In most respects, the Replicant will interact within the physics engine like any other object. There is a significant difference, however: The Replicant is non-kinematic.
The Replicant won't interact with other kinematic objects or environment objects, which means that, barring additional collision detection rules, the Replicant can move through kinematic objects and walls.
The Replicant can induce forces (by pushing an object, throwing an object, etc.) but won't respond to forces. If an object is thrown at a Replicant, the object will bounce off the Replicant but the Replicant's position, speed, etc. won't be affected.
The Replicant has a set of collision detection rules stored in replicant.collision_detection
, which is a CollisionDetection
data object.
These are rules that don't actually affect the physics behavior. They are just booleans that are referenced in the Python code to decide how to respond to physics events. For example, if replicant.collision_detection.objects == True
, the Replicant will stop an action if it collides with an object. This doesn't affect whether a Replicant can collide with objects; it always can collide with objects.
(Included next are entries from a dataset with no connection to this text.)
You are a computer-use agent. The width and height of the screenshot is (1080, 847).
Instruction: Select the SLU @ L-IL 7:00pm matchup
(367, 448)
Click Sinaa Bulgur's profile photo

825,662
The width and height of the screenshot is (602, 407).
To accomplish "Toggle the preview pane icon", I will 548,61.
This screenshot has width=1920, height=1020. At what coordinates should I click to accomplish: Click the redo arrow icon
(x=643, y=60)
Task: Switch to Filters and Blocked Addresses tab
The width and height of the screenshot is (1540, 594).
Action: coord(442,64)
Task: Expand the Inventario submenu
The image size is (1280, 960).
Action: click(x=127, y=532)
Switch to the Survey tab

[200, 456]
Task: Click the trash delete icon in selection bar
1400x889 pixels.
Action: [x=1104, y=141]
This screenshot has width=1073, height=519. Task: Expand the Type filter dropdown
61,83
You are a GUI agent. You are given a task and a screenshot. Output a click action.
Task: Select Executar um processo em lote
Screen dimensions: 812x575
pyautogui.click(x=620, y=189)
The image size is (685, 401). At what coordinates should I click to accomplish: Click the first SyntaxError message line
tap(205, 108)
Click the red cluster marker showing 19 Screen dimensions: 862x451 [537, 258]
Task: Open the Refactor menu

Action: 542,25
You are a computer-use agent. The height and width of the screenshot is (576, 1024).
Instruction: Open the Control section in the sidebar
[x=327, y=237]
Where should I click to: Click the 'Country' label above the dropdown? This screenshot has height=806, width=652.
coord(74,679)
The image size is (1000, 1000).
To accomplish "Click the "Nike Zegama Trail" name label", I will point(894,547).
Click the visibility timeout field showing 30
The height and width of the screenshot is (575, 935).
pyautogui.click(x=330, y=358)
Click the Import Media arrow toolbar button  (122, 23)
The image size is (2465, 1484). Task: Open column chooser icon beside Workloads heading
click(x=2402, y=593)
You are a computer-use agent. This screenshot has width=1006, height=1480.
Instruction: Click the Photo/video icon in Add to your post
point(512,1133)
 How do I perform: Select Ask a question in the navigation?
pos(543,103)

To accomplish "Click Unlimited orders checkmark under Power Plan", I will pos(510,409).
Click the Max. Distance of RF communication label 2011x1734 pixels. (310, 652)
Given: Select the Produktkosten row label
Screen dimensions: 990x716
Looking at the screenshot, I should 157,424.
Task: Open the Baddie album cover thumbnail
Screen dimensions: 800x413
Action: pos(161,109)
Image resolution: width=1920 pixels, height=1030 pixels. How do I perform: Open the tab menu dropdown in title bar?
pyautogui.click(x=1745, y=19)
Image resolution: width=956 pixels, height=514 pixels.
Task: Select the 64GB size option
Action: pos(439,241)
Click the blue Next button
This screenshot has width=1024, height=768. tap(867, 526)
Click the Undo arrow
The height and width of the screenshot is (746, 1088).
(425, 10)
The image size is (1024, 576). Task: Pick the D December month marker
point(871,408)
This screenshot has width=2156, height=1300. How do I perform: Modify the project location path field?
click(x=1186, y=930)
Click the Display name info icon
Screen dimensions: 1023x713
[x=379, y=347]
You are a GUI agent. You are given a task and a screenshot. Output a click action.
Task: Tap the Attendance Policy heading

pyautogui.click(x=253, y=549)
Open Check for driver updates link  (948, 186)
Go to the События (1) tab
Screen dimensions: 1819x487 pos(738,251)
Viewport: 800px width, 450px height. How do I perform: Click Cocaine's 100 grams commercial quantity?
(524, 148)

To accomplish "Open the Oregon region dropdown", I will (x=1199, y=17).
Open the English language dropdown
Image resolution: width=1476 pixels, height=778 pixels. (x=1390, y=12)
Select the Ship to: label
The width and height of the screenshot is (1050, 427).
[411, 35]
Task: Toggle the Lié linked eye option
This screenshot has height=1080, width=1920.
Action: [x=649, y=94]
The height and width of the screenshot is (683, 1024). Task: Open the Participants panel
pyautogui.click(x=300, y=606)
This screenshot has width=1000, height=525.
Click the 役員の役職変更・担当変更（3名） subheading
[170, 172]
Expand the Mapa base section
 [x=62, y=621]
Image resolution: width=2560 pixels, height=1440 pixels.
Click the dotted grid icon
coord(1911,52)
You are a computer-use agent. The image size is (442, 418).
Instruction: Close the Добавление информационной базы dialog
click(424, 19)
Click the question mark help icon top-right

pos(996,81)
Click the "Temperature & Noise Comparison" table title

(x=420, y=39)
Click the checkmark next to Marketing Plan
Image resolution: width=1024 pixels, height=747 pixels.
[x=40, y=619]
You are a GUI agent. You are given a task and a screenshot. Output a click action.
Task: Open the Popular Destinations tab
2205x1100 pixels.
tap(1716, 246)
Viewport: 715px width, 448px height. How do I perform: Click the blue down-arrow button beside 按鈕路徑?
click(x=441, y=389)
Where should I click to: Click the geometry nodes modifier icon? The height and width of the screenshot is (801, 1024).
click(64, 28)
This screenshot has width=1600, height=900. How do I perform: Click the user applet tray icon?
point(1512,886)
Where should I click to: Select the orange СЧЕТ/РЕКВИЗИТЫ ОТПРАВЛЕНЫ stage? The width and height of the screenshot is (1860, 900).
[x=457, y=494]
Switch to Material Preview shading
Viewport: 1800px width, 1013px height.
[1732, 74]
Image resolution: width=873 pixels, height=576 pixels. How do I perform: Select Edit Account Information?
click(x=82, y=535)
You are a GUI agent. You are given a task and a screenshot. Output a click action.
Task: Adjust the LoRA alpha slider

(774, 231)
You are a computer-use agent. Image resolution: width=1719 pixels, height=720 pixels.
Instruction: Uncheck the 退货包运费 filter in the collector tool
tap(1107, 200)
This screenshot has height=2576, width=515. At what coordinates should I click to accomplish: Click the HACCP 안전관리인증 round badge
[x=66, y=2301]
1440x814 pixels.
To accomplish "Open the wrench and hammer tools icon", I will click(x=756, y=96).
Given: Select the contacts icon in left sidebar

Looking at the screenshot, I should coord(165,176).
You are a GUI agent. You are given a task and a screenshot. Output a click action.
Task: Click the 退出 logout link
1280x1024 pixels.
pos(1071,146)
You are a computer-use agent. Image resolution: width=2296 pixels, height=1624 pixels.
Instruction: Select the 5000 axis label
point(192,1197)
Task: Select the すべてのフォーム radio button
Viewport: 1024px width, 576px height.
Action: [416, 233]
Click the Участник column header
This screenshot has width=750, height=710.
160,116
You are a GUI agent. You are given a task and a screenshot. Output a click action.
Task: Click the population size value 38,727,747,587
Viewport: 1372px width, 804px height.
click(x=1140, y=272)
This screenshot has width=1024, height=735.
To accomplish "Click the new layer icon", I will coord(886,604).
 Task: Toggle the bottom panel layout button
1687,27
Exactly how this works, and how to adjust the Replicant's behavior, differs between actions; see Movement, Animation, and Arm articulation for more information.
replicant.collision_detection
is designed to be adjusted during a simulation. You can, for example, tell the Replicant to ignore objects while walking and, once it is at its destination, you can start an animation but tell the Replicant to stop the animation on object collisions.
Replicant collision data isn't actually the standard collision data. Instead, collision data is sent within Replicants
, stored in replicant_dynamic.collisions. This data includes the body part ID and a list of object IDs that that body part collided with.
Within the build, the Replicant will cast overlaps rather than rely on standard collision detection. This allows it to detect collisions with kinematic objects and objects without Rigidbodies and it also allows the Replicant to differentiate between body parts. The tradeoff is that there is no data for relative velocity, contact points, etc. (which in this case aren't actually needed).